#### WHAT TO WORK ON:
In the records below, find the line containing "The width and" and print it and every line after it exactly, through the end. Skip pictures.
= Beginning of Section =
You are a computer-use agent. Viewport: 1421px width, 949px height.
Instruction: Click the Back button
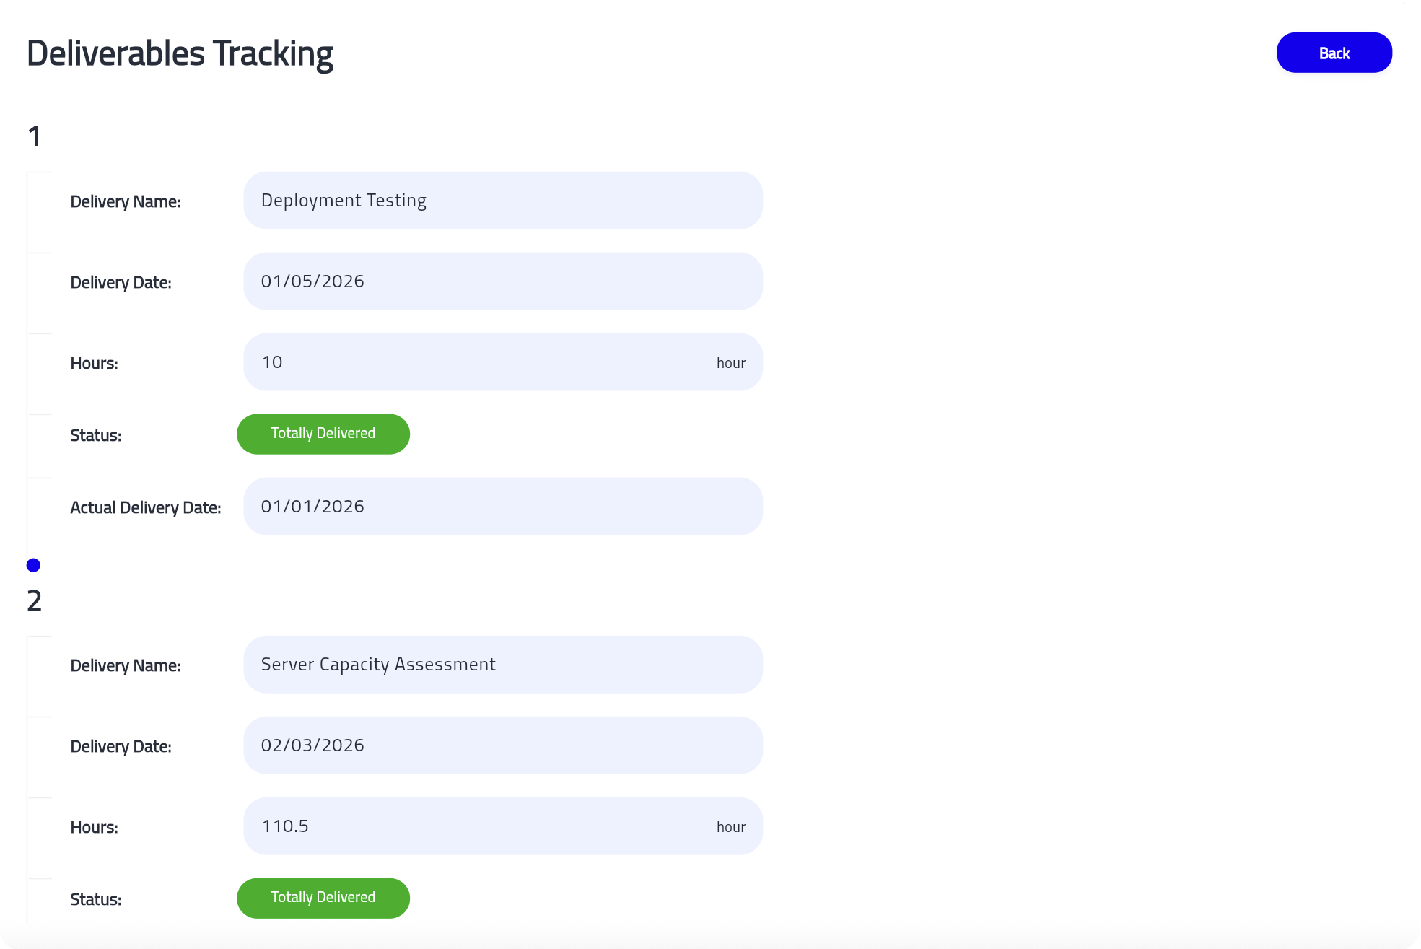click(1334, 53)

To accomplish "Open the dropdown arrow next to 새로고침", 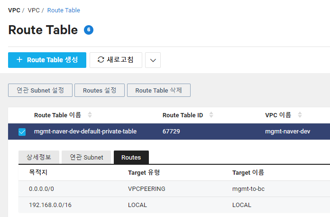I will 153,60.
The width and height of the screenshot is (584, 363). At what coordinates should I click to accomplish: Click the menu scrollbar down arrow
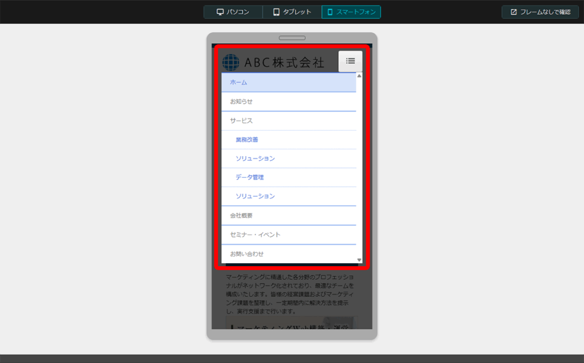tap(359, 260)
= End of Section =
#### RESULT OF THE TASK:
The width and height of the screenshot is (584, 363). At what coordinates should I click to accomplish: Click the menu scrollbar down arrow
tap(359, 260)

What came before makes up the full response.